On the development side, European Lithium (ASX:EUR), also a presenter at the Mining Capital event, is a case in point. The company boasts the most advanced lithium project in Europe, with a project situated on the doorsteps of potential markets, and not too far away from a production decision.
Only slightly further back in the development cycle is the fourth presenter at the Mining Capital event, Mkango Resources (LON:MKA).
Mkango is moving forward with economic studies at its Songwe rare earths project in Malawi, and expects to sell product into the burgeoning market for speciality metals that is growing up around the electric vehicle industry.
But of course, although there’s plenty of share price upside to be found in exploration stories, the long-term goal of all of these companies is for their respective projects to be put into production. And an example of a company that has successfully and recently made the transition from exploration and development to production was also on show at the event in the shape of Ariana Resources (LON:AAU).
Ariana has not long since initiated production from its Red Rabbit project in Turkey.
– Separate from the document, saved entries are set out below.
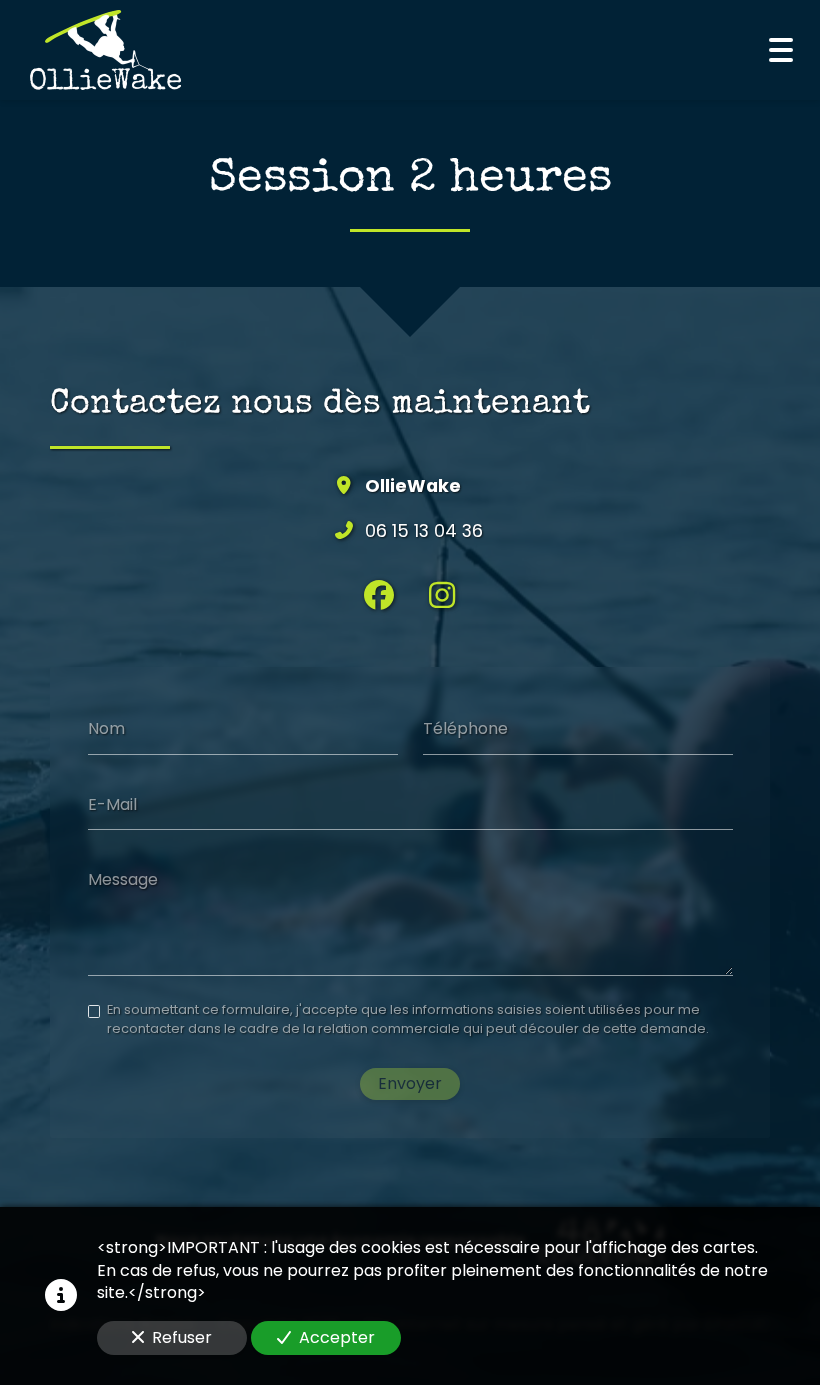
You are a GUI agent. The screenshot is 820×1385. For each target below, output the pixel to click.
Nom (106, 729)
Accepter (337, 1337)
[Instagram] (442, 595)
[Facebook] (379, 595)
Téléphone (465, 729)
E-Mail (112, 804)
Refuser (182, 1337)
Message (123, 880)
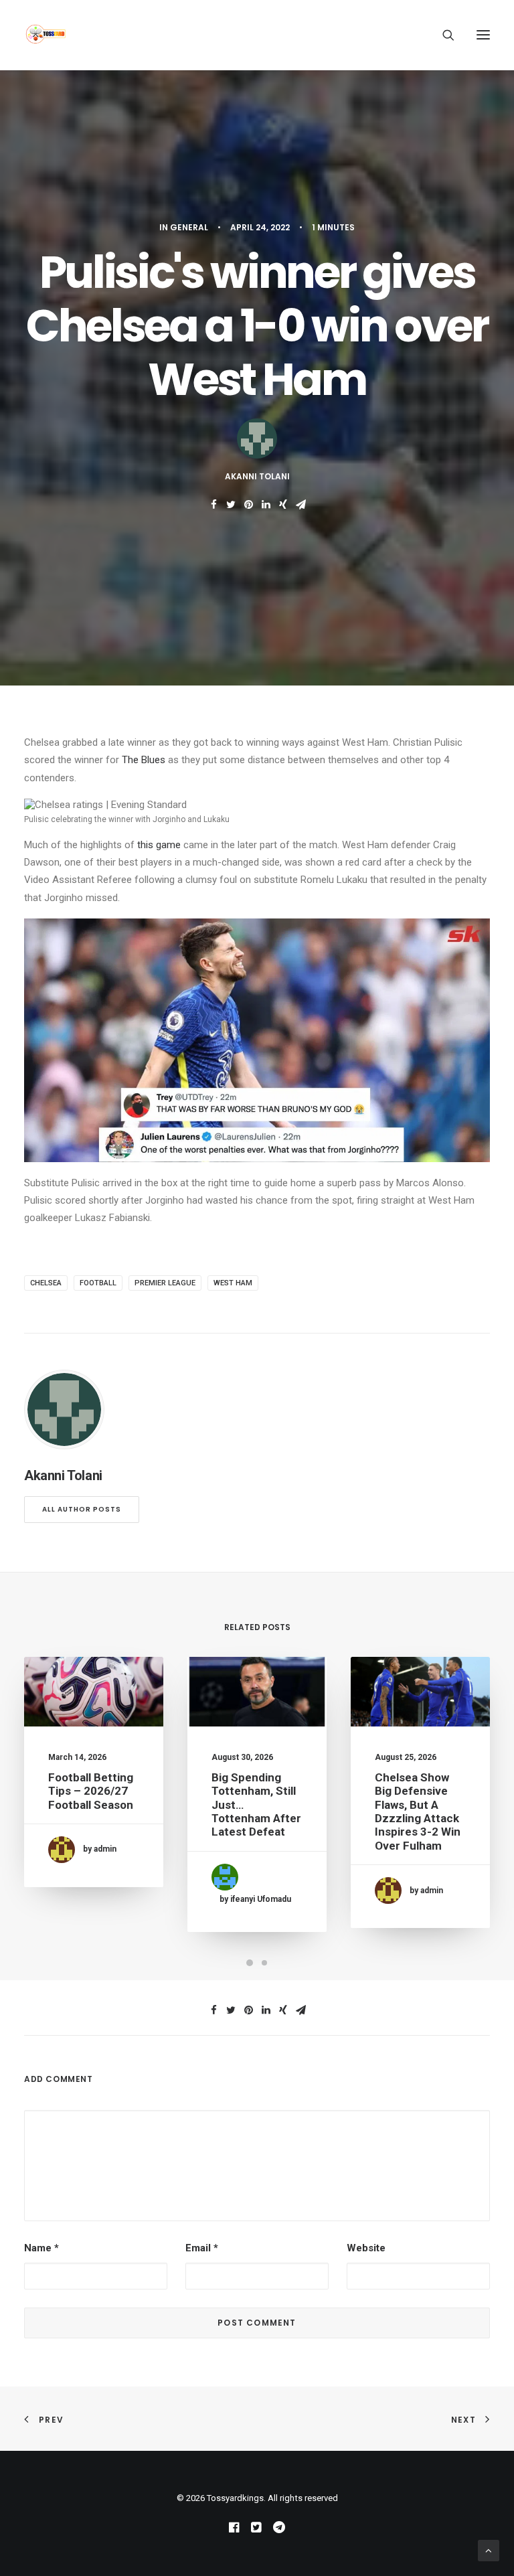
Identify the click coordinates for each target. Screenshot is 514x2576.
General (189, 227)
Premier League (165, 1283)
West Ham (232, 1283)
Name (41, 2248)
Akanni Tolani (257, 476)
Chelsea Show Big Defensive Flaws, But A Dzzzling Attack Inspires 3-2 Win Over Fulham (417, 1811)
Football (98, 1283)
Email (201, 2248)
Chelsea (46, 1283)
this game (160, 845)
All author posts (81, 1509)
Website (366, 2248)
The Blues (145, 760)
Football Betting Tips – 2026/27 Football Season (90, 1791)
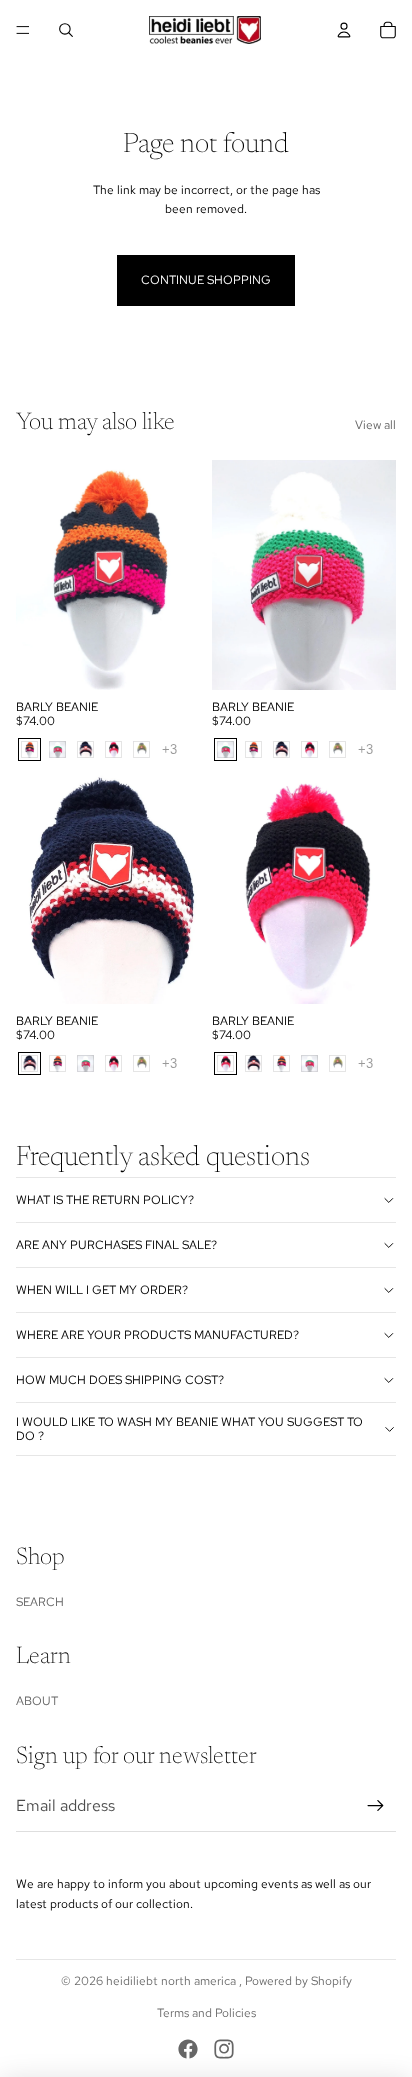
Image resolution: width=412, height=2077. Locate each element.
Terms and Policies (206, 2013)
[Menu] (23, 30)
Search (40, 1602)
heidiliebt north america (172, 1981)
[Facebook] (188, 2049)
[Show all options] (169, 749)
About (37, 1701)
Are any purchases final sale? (116, 1245)
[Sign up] (376, 1806)
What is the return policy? (105, 1200)
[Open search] (66, 30)
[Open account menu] (344, 30)
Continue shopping (206, 280)
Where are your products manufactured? (157, 1335)
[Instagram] (224, 2049)
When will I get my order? (102, 1290)
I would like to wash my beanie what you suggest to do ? (189, 1429)
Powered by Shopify (298, 1981)
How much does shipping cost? (120, 1380)
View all (375, 425)
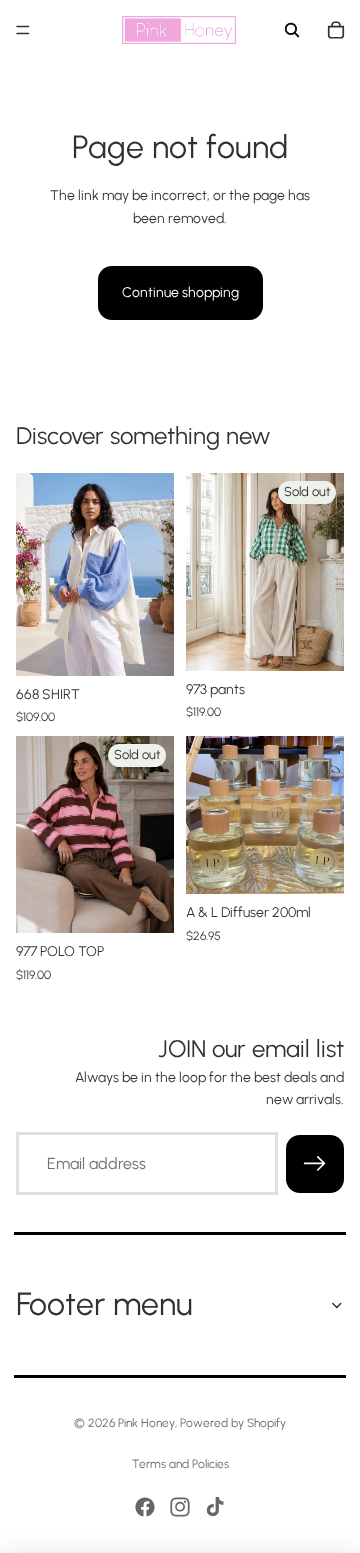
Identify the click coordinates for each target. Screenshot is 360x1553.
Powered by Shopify (233, 1423)
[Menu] (23, 30)
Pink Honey (146, 1423)
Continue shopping (180, 292)
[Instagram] (180, 1507)
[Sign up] (315, 1163)
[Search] (292, 30)
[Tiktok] (215, 1507)
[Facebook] (145, 1507)
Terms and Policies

This is going well, and there’s likely to be more to come, as the company continues to work up new ground and to fine tune existing operations.
Both these companies produce of the order of 80,000 ounces of gold per year, and both have ambitions to expand the scale of their operations. Anglo Asian’s Bill Morgan was at pains to point out that while there has been significant share price appreciation in recent months, actually this really only equates to the company’s elimination of its debt pile.
Mark Learmonth of Caledonia, meanwhile, pointed out that while shares in his company too had risen, the overall earnings multiple still stands at a modest five times. Caledonia pays a dividend too, which is a relative rarity in mining.
So all told, there’s still time to get in at the ground floor as the mining cycle in London starts on its new upswing. There should be plenty more to come.